Task directions:
Extend the podcast page below on running effective team meetings, picking up right after its last sentence.

Selected passage:
>> BEGIN

Are meetings you frequent too frequent, too long, or too time-wasting? If you’ve walked away from meetings often feeling like nothing of note was accomplished, there are things you can do as a big-thinking CEO to ensure you’ll have better, more effective team meetings where stuff gets done.
In this episode of She Thinks Big, you’ll learn clear strategies for how to run shorter and smarter meetings while still making them meaningful and impactful. I’ll also reveal why big thinkers suck at having short meetings and cover key considerations when it comes to meeting basics, whether they’re one-on-one or involve the whole team.
What’s Covered in This Episode on Effective Team Meetings
5:03 – Why you struggle with meetings in general
6:39 – Key considerations for the foundational pieces of your meetings
11:38 – Strategies for shorter meetings where you work smarter, not harder
16:03 – How two clients got immediate results after implementing some of these strategies
17:07 – Your challenge for the week: how to audit your current meetings
Mentioned In How to Hold an Effective Team Meeting as a Big Thinker
She Thinks Big by Andrea Liebross
Andrea’s Links | Book a Call With Andrea
Quotes from the Episode
“Team meetings should focus on what impacts the entire team and requires group discussion or decision-making.” – Andrea Liebross
“Avoid turning meetings into status reports. They become boring, feeling like they’re a waste of time.” – Andrea Liebross
“People feel like meetings are a waste of time because no one walks away knowing what to do.” – Andrea Liebross
Links to other episodes
148: Making Meeting With Yourself Even Better With the Help of Others
127: How to Create a Vision for the Future of Your Life and Business
Welcome to the She Thinks Big! Podcast. Get ready to level up your thinking and expand your horizons. I’m your host, Andrea Liebross, your guide on this journey of big ideas and bold moves. I am the best-selling author of She Thinks Big: The Entrepreneurial Woman's Guide to Moving Past the Messy Middle and Into the Extraordinary.

>> END

Data section:
>> BEGIN

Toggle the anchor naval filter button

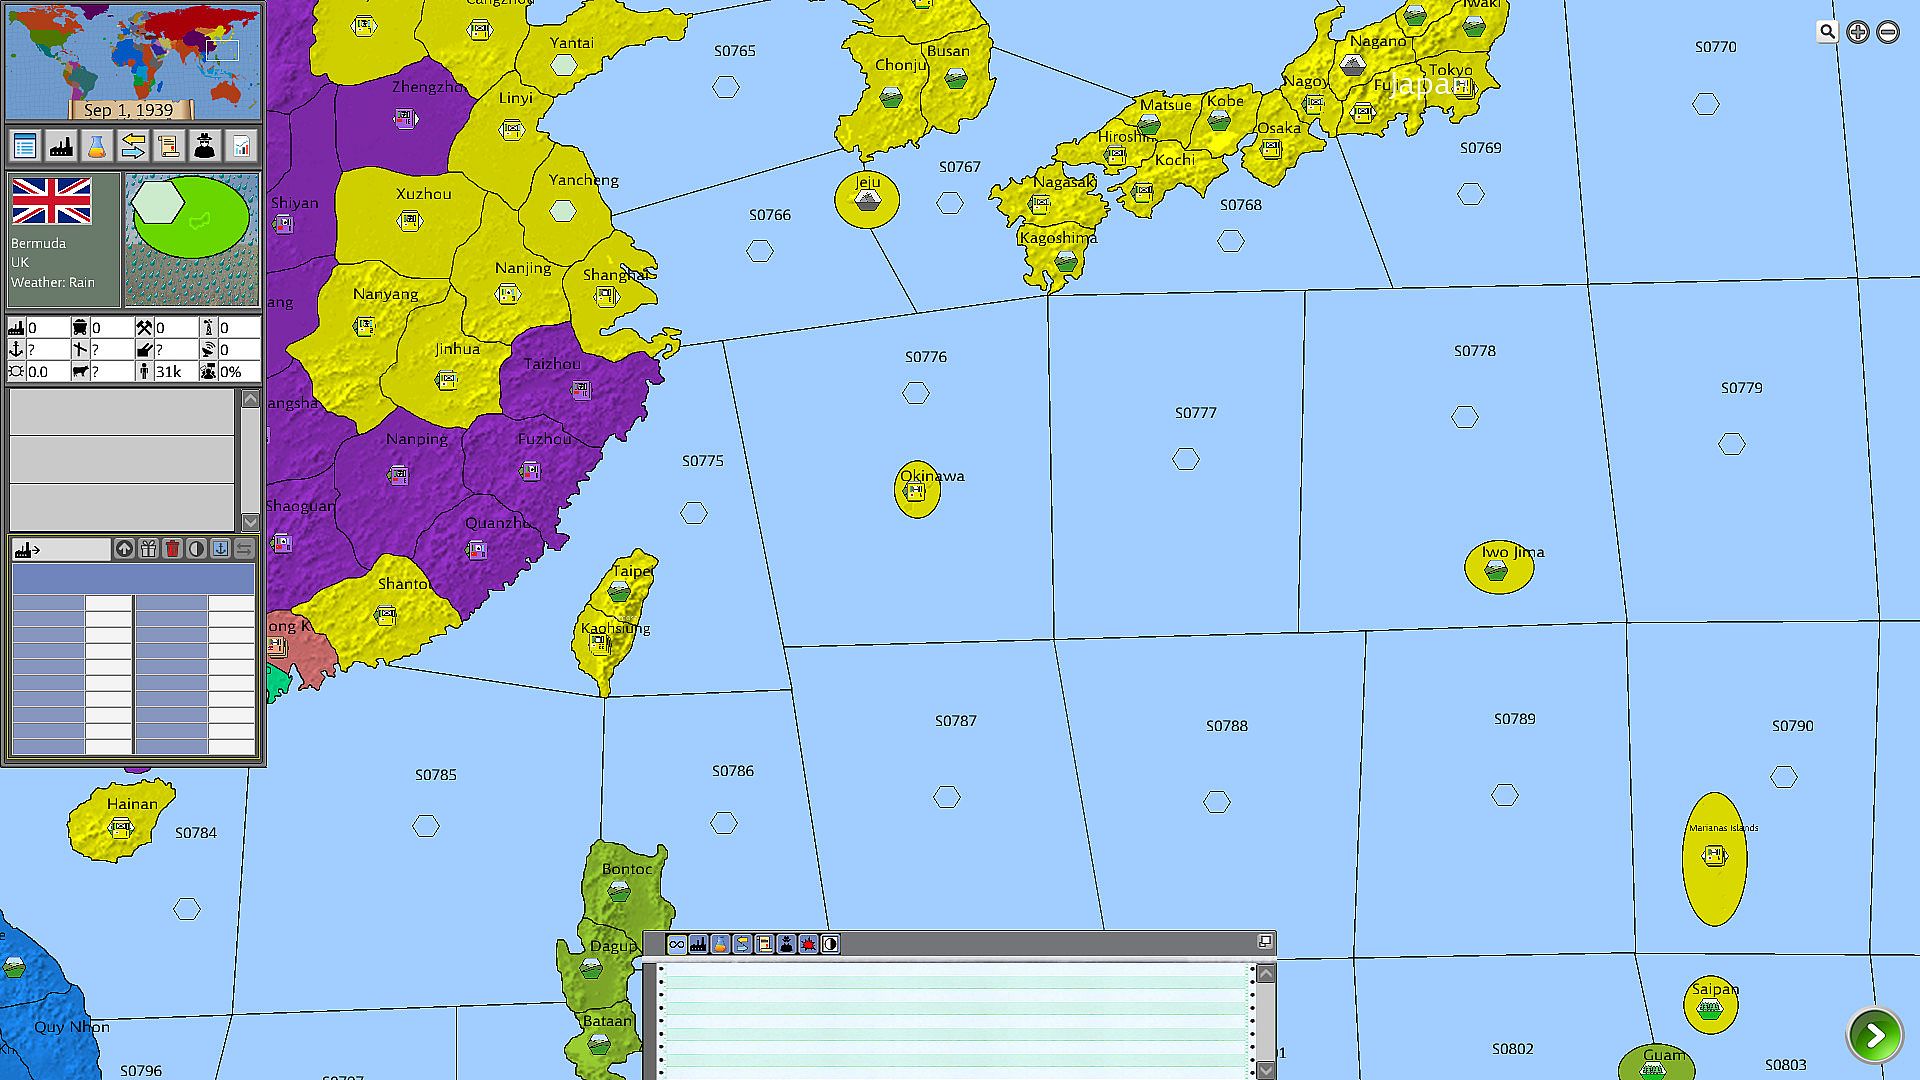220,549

>> END

Output of the task:
I support women like you with the insights and mindset you need to think bigger and the strategies and systems you need to turn that thinking into action and make it all a reality. Are you ready to stop thinking small and start thinking big? Let’s dive in.
Hello out there. I am back recording podcasts. This is the first podcast that I am recording in 2025. Now, I hope it is not the first podcast that you're listening to in 2025, but my team and I did a pretty good job of getting ahead of the game, batching podcast recordings. So I am back at it. I am back in my little podcast room here in the basement of my house that is soundproof, doesn't have the best lighting so that is something I'm going to work on in 2025, the lighting in here.
I'm curious where you are. I have heard, and I was discussing this with Stacey, my podcast producer, that probably I am with you either in your car with you. Hello, where are we going? I am on a walk. Maybe we have a pet with us. I am emptying the dishwasher with you. I'm folding laundry with you. You're probably doing something else while you are listening to this, but you've got a friend, I'm here with you.
When I think about what I want to share with you each and every week, I do think about specific people that I work with and I think about what they need to hear about and hopefully, that's the same thing that you need to hear about. Because really what I want to do is be of service to you.
I love to hear from you too. This is an open invitation for this year to message me. Connect with me somehow. There are so many ways. You can go to Instagram and just direct message me, you can go to my website and send me, fill up a contact form, you can go and send me an email at support@andrealiebross.com, whatever it is, connect with me and tell me more about what you want to hear about because I love it, I love hearing from you.
If you are on a walk or emptying the dishwasher or folding laundry or driving, snap a photo. Shoot it over. I want to be with you. I want to see where you're at because I my friends listen to many of podcasts in the car. I would say my top three listening spots are in the car, that’s probably number one, number two would be on a walk. We used to have really big dogs. We don't have any anymore, but I take walks now by myself, and then the third time that I probably listen to podcasts the most often is when I am making dinner.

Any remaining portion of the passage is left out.